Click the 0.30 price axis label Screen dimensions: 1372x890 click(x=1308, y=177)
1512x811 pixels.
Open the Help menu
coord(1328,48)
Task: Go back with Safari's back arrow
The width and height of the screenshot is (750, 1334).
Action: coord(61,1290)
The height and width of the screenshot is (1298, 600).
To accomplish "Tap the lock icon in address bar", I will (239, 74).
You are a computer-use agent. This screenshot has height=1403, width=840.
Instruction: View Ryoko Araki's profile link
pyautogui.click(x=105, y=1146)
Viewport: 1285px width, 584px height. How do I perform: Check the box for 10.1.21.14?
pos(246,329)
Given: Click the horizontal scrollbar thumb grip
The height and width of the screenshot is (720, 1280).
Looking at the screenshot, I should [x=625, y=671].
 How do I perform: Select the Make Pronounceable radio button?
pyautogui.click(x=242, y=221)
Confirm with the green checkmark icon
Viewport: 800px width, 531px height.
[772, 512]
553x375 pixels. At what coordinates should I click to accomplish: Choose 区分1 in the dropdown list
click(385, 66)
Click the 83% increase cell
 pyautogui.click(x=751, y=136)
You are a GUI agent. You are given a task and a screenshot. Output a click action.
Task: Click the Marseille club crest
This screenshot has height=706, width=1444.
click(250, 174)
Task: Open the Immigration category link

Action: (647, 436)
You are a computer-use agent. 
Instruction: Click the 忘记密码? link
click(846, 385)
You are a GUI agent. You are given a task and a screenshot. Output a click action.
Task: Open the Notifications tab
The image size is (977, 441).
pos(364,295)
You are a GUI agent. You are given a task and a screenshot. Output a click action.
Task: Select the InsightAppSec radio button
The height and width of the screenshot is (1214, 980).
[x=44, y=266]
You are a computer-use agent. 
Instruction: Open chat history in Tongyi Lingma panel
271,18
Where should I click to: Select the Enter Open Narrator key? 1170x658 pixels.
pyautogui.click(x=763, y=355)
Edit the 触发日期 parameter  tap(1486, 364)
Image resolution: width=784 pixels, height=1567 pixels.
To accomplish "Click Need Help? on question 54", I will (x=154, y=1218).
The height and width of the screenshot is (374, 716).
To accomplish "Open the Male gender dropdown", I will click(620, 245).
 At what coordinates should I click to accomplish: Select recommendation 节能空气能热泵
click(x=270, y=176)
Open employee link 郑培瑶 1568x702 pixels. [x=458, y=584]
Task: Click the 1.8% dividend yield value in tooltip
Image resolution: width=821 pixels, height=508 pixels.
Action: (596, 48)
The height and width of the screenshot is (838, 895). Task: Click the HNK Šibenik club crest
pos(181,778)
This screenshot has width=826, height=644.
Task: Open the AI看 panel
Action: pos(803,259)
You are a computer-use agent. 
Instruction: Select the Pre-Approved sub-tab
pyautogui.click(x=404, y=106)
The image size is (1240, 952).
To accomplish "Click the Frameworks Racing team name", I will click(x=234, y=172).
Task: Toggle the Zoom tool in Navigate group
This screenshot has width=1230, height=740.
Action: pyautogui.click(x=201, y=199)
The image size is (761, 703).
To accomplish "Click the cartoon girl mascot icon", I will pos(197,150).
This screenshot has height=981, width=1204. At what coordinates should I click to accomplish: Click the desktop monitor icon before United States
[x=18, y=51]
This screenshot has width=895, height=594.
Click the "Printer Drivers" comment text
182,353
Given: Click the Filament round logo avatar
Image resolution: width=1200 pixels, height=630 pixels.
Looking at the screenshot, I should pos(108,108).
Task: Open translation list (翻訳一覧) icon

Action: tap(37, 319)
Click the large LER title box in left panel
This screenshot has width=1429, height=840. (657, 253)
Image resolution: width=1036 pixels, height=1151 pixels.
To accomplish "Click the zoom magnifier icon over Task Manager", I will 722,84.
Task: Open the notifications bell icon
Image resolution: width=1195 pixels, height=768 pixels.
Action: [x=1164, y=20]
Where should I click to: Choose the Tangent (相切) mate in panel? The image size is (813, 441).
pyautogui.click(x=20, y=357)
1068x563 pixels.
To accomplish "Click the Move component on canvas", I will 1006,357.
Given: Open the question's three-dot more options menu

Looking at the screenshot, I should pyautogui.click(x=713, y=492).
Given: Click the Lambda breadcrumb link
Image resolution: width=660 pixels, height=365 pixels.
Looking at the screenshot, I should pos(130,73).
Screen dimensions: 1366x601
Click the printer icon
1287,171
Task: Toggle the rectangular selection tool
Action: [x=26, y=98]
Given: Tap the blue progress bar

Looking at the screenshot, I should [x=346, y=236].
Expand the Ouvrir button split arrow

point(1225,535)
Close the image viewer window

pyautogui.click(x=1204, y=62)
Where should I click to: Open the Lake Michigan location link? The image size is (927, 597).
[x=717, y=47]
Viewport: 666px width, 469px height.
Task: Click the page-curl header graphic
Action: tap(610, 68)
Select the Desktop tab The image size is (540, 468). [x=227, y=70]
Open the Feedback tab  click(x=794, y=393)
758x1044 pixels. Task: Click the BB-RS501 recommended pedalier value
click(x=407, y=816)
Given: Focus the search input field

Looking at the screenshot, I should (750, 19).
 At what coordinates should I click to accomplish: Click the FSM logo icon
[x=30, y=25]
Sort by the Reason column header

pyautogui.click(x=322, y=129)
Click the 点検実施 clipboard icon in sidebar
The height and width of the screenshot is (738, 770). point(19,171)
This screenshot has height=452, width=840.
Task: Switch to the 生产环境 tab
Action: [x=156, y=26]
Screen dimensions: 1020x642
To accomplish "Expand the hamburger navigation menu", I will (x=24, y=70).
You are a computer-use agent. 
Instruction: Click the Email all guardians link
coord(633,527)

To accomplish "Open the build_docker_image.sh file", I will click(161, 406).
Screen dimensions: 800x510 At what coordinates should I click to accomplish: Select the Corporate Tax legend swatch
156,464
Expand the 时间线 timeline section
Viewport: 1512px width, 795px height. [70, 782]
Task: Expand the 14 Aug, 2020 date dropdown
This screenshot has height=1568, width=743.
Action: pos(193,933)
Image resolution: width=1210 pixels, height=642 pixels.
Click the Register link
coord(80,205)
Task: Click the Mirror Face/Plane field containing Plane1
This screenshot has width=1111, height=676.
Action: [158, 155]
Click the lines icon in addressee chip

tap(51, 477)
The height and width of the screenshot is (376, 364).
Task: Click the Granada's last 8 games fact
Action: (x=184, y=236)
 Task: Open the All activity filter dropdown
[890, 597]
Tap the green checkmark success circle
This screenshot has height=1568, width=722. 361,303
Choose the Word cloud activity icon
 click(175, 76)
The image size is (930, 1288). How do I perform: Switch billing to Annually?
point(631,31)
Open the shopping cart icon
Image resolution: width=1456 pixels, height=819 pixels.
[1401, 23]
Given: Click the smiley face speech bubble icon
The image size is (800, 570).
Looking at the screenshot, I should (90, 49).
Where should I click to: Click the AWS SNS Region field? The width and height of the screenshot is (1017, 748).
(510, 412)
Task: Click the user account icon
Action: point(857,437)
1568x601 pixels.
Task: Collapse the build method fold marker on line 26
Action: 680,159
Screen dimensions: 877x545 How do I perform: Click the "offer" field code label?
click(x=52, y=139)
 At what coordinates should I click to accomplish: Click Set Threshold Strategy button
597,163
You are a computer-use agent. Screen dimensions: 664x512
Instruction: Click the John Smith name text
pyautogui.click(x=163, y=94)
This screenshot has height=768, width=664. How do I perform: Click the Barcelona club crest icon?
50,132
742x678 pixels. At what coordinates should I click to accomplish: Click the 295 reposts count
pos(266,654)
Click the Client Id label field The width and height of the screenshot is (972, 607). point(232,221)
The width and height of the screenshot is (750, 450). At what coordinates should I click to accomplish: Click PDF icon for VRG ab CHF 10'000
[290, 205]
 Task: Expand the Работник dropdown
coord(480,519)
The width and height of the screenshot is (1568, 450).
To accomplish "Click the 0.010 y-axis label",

━━━

Return every line of the material above exactly.

Click the 0.30 price axis label Screen dimensions: 1372x890 click(x=1308, y=177)
1512x811 pixels.
Open the Help menu
coord(1328,48)
Task: Go back with Safari's back arrow
The width and height of the screenshot is (750, 1334).
Action: coord(61,1290)
The height and width of the screenshot is (1298, 600).
To accomplish "Tap the lock icon in address bar", I will (239, 74).
You are a computer-use agent. This screenshot has height=1403, width=840.
Instruction: View Ryoko Araki's profile link
pyautogui.click(x=105, y=1146)
Viewport: 1285px width, 584px height. How do I perform: Check the box for 10.1.21.14?
pos(246,329)
Given: Click the horizontal scrollbar thumb grip
The height and width of the screenshot is (720, 1280).
Looking at the screenshot, I should [x=625, y=671].
 How do I perform: Select the Make Pronounceable radio button?
pyautogui.click(x=242, y=221)
Confirm with the green checkmark icon
Viewport: 800px width, 531px height.
[772, 512]
553x375 pixels. At what coordinates should I click to accomplish: Choose 区分1 in the dropdown list
click(385, 66)
Click the 83% increase cell
 pyautogui.click(x=751, y=136)
You are a GUI agent. You are given a task and a screenshot. Output a click action.
Task: Click the Marseille club crest
This screenshot has height=706, width=1444.
click(250, 174)
Task: Open the Immigration category link

Action: (647, 436)
You are a computer-use agent. 
Instruction: Click the 忘记密码? link
click(846, 385)
You are a GUI agent. You are given a task and a screenshot. Output a click action.
Task: Open the Notifications tab
The image size is (977, 441).
pos(364,295)
You are a GUI agent. You are given a task and a screenshot. Output a click action.
Task: Select the InsightAppSec radio button
The height and width of the screenshot is (1214, 980).
[x=44, y=266]
You are a computer-use agent. 
Instruction: Open chat history in Tongyi Lingma panel
271,18
Where should I click to: Select the Enter Open Narrator key? 1170x658 pixels.
pyautogui.click(x=763, y=355)
Edit the 触发日期 parameter  tap(1486, 364)
Image resolution: width=784 pixels, height=1567 pixels.
To accomplish "Click Need Help? on question 54", I will (x=154, y=1218).
The height and width of the screenshot is (374, 716).
To accomplish "Open the Male gender dropdown", I will click(620, 245).
 At what coordinates should I click to accomplish: Select recommendation 节能空气能热泵
click(x=270, y=176)
Open employee link 郑培瑶 1568x702 pixels. [x=458, y=584]
Task: Click the 1.8% dividend yield value in tooltip
Image resolution: width=821 pixels, height=508 pixels.
Action: (596, 48)
The height and width of the screenshot is (838, 895). Task: Click the HNK Šibenik club crest
pos(181,778)
This screenshot has width=826, height=644.
Task: Open the AI看 panel
Action: pos(803,259)
You are a computer-use agent. 
Instruction: Select the Pre-Approved sub-tab
pyautogui.click(x=404, y=106)
The image size is (1240, 952).
To accomplish "Click the Frameworks Racing team name", I will click(x=234, y=172).
Task: Toggle the Zoom tool in Navigate group
This screenshot has width=1230, height=740.
Action: pyautogui.click(x=201, y=199)
The image size is (761, 703).
To accomplish "Click the cartoon girl mascot icon", I will pos(197,150).
This screenshot has height=981, width=1204. At what coordinates should I click to accomplish: Click the desktop monitor icon before United States
[x=18, y=51]
This screenshot has width=895, height=594.
Click the "Printer Drivers" comment text
182,353
Given: Click the Filament round logo avatar
Image resolution: width=1200 pixels, height=630 pixels.
Looking at the screenshot, I should pos(108,108).
Task: Open translation list (翻訳一覧) icon

Action: tap(37, 319)
Click the large LER title box in left panel
This screenshot has width=1429, height=840. (657, 253)
Image resolution: width=1036 pixels, height=1151 pixels.
To accomplish "Click the zoom magnifier icon over Task Manager", I will 722,84.
Task: Open the notifications bell icon
Image resolution: width=1195 pixels, height=768 pixels.
Action: [x=1164, y=20]
Where should I click to: Choose the Tangent (相切) mate in panel? The image size is (813, 441).
pyautogui.click(x=20, y=357)
1068x563 pixels.
To accomplish "Click the Move component on canvas", I will 1006,357.
Given: Open the question's three-dot more options menu

Looking at the screenshot, I should pyautogui.click(x=713, y=492).
Given: Click the Lambda breadcrumb link
Image resolution: width=660 pixels, height=365 pixels.
Looking at the screenshot, I should pos(130,73).
Screen dimensions: 1366x601
Click the printer icon
1287,171
Task: Toggle the rectangular selection tool
Action: [x=26, y=98]
Given: Tap the blue progress bar

Looking at the screenshot, I should [x=346, y=236].
Expand the Ouvrir button split arrow

point(1225,535)
Close the image viewer window

pyautogui.click(x=1204, y=62)
Where should I click to: Open the Lake Michigan location link? The image size is (927, 597).
[x=717, y=47]
Viewport: 666px width, 469px height.
Task: Click the page-curl header graphic
Action: tap(610, 68)
Select the Desktop tab The image size is (540, 468). [x=227, y=70]
Open the Feedback tab  click(x=794, y=393)
758x1044 pixels. Task: Click the BB-RS501 recommended pedalier value
click(x=407, y=816)
Given: Focus the search input field

Looking at the screenshot, I should (750, 19).
 At what coordinates should I click to accomplish: Click the FSM logo icon
[x=30, y=25]
Sort by the Reason column header

pyautogui.click(x=322, y=129)
Click the 点検実施 clipboard icon in sidebar
The height and width of the screenshot is (738, 770). point(19,171)
This screenshot has height=452, width=840.
Task: Switch to the 生产环境 tab
Action: [x=156, y=26]
Screen dimensions: 1020x642
To accomplish "Expand the hamburger navigation menu", I will (x=24, y=70).
You are a computer-use agent. 
Instruction: Click the Email all guardians link
coord(633,527)

To accomplish "Open the build_docker_image.sh file", I will click(161, 406).
Screen dimensions: 800x510 At what coordinates should I click to accomplish: Select the Corporate Tax legend swatch
156,464
Expand the 时间线 timeline section
Viewport: 1512px width, 795px height. [70, 782]
Task: Expand the 14 Aug, 2020 date dropdown
This screenshot has height=1568, width=743.
Action: pos(193,933)
Image resolution: width=1210 pixels, height=642 pixels.
Click the Register link
coord(80,205)
Task: Click the Mirror Face/Plane field containing Plane1
This screenshot has width=1111, height=676.
Action: [158, 155]
Click the lines icon in addressee chip

tap(51, 477)
The height and width of the screenshot is (376, 364).
Task: Click the Granada's last 8 games fact
Action: (x=184, y=236)
 Task: Open the All activity filter dropdown
[890, 597]
Tap the green checkmark success circle
This screenshot has height=1568, width=722. 361,303
Choose the Word cloud activity icon
 click(175, 76)
The image size is (930, 1288). How do I perform: Switch billing to Annually?
point(631,31)
Open the shopping cart icon
Image resolution: width=1456 pixels, height=819 pixels.
[1401, 23]
Given: Click the smiley face speech bubble icon
The image size is (800, 570).
Looking at the screenshot, I should (90, 49).
Where should I click to: Click the AWS SNS Region field? The width and height of the screenshot is (1017, 748).
(510, 412)
Task: Click the user account icon
Action: point(857,437)
1568x601 pixels.
Task: Collapse the build method fold marker on line 26
Action: 680,159
Screen dimensions: 877x545 How do I perform: Click the "offer" field code label?
click(x=52, y=139)
 At what coordinates should I click to accomplish: Click Set Threshold Strategy button
597,163
You are a computer-use agent. Screen dimensions: 664x512
Instruction: Click the John Smith name text
pyautogui.click(x=163, y=94)
This screenshot has height=768, width=664. How do I perform: Click the Barcelona club crest icon?
50,132
742x678 pixels. At what coordinates should I click to accomplish: Click the 295 reposts count
pos(266,654)
Click the Client Id label field The width and height of the screenshot is (972, 607). point(232,221)
The width and height of the screenshot is (750, 450). At what coordinates should I click to accomplish: Click PDF icon for VRG ab CHF 10'000
[290, 205]
 Task: Expand the Работник dropdown
coord(480,519)
The width and height of the screenshot is (1568, 450).
To accomplish "Click the 0.010 y-axis label",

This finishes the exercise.